How about a quote from the realtek driver page. I've sent it to the mailing list in the past:
taken from /usr/src/sys/pci/if_rl.c
/*
- The RealTek 8139 PCI NIC redefines the meaning of 'low end.' This is
 - probably the worst PCI ethernet controller ever made, with the possible
 - exception of the FEAST chip made by SMC. The 8139 supports bus-master
 - DMA, but it has a terrible interface that nullifies any performance
 - gains that bus-master DMA usually offers.
 - For transmission, the chip offers a series of four TX descriptor
 - registers. Each transmit frame must be in a contiguous buffer, aligned
 - on a longword (32-bit) boundary. This means we almost always have to
 - do mbuf copies in order to transmit a frame, except in the unlikely
 - case where a) the packet fits into a single mbuf, and b) the packet
 - is 32-bit aligned within the mbuf's data area. The presence of only
 - four descriptor registers means that we can never have more than four
 - packets queued for transmission at any one time.
 - Reception is not much better. The driver has to allocate a single large
 - buffer area (up to 64K in size) into which the chip will DMA received
 - frames. Because we don't know where within this region received packets
 - will begin or end, we have no choice but to copy data from the buffer
 - area into mbufs in order to pass the packets up to the higher protocol
 - levels.
 - It's impossible given this rotten design to really achieve decent
 - performance at 100Mbps, unless you happen to have a 400Mhz PII or
 - some equally overmuscled CPU to drive it.
 - On the bright side, the 8139 does have a built-in PHY, although
 - rather than using an MDIO serial interface like most other NICs, the
 - PHY registers are directly accessible through the 8139's register
 - space. The 8139 supports autonegotiation, as well as a 64-bit multicast
 - filter.
 - The 8129 chip is an older version of the 8139 that uses an external PHY
 - chip. The 8129 has a serial MDIO interface for accessing the MII where
 - the 8139 lets you directly access the on-board PHY registers.
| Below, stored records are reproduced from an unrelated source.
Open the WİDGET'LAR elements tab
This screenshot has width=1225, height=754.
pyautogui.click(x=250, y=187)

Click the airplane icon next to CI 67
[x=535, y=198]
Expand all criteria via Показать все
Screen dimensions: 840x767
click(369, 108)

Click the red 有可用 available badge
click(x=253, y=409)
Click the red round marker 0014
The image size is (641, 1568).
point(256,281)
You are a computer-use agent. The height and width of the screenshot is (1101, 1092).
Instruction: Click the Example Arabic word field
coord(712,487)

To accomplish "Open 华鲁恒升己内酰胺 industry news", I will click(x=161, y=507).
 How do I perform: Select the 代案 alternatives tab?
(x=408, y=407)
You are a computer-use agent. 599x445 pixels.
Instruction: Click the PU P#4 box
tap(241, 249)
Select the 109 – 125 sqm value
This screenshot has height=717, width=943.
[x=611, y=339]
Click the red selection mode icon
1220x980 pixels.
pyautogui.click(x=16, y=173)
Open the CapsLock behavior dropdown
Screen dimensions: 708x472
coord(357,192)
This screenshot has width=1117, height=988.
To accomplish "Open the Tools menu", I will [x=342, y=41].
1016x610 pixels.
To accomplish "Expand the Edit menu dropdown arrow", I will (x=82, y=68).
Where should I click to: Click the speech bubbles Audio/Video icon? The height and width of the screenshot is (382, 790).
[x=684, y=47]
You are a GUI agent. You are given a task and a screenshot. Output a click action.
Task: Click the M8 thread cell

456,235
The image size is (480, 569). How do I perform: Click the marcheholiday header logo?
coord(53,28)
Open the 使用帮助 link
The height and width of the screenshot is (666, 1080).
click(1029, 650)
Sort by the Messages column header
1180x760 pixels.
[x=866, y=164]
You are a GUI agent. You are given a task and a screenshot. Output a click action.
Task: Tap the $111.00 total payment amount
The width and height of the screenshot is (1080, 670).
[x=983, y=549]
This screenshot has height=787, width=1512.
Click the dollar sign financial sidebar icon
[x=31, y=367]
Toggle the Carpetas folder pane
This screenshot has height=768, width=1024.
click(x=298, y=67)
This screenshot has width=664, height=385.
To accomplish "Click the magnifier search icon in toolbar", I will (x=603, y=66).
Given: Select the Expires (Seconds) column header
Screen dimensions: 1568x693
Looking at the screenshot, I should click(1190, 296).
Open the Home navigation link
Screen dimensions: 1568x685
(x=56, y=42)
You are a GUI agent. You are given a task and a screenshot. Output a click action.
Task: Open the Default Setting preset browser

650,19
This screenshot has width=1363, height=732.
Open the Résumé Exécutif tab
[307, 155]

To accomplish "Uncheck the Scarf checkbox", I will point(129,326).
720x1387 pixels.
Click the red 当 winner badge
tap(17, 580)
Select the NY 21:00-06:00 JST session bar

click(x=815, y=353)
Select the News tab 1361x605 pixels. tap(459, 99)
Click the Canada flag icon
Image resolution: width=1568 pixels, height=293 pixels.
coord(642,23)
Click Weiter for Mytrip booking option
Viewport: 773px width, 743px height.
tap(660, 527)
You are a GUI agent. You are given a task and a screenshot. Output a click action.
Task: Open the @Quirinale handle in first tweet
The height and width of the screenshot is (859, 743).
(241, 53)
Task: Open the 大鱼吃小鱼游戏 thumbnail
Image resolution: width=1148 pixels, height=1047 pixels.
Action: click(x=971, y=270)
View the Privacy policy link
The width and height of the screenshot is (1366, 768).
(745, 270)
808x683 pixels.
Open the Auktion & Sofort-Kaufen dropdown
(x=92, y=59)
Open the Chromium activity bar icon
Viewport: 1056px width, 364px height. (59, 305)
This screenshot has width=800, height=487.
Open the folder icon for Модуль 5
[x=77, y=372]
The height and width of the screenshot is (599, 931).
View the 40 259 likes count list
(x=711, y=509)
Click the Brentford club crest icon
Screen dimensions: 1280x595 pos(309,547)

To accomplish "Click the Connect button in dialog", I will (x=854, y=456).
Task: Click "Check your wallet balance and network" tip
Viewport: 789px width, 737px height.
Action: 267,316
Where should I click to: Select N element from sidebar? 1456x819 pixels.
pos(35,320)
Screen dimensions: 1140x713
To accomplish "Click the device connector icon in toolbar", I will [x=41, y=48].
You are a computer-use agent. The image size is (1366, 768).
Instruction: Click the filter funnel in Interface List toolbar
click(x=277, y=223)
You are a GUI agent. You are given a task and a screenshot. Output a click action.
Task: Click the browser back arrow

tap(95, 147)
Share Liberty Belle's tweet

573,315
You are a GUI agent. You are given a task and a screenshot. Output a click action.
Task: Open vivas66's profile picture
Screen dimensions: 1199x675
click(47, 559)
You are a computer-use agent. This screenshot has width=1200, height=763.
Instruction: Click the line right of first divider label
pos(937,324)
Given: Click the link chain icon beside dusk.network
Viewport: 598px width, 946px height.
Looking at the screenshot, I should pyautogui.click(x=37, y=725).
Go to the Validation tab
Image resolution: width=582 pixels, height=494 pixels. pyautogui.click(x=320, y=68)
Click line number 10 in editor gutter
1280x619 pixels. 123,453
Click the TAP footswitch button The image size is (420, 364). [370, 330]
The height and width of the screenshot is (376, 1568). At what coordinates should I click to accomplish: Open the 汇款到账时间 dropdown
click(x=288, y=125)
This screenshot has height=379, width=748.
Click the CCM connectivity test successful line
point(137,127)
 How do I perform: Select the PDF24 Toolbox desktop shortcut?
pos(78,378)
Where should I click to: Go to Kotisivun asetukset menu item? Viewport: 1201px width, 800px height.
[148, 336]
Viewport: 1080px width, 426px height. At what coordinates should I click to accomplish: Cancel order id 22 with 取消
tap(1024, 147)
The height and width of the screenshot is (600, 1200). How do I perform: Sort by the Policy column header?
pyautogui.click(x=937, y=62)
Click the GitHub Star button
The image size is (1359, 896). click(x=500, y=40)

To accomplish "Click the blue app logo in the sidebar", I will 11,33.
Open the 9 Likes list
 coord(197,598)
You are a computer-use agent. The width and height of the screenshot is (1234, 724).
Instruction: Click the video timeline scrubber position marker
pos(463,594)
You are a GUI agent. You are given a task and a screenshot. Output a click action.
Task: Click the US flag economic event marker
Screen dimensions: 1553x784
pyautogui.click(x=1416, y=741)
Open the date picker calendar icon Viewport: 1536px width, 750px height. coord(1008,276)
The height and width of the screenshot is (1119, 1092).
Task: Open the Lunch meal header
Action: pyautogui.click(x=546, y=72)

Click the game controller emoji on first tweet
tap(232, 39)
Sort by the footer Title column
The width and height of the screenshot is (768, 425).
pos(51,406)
We need
 - to select which interface to use depending on the chip type.
*/ 
 - 
i use realtek before i change the nic.
now, after i change it, it's 3com 509tx.so, any recommendation on good nic i should use?
tia
rex - 
I generally try to stick with intel or 3com chipsets, but as anything YMMV.
 - 
Heard some comments from a kernel hacker I know, that (older) 3com aren't the top, too. Seems they also had some problems in the 3c905-series. 905c looks good to me, on older chipsets there was a bit of lazyness here and there, but only had that on openbsd (or netbsd). But I can fully agree to the intel nics, especially the server cards (small boards they are nowadays). They keep running smoothly without any problems so far.
Greets
Grey - 
changed nic to 3com 905c-tx-m
seems not much change.
however, downgrade to beta3 (clean install) seems to fix my problem??
yet another of (my) weird experiences…
rgds,
rex - 
Beta 4 has major issues. If you are not cvs_sync.sh releng_1 your copy then it's broken on beta4.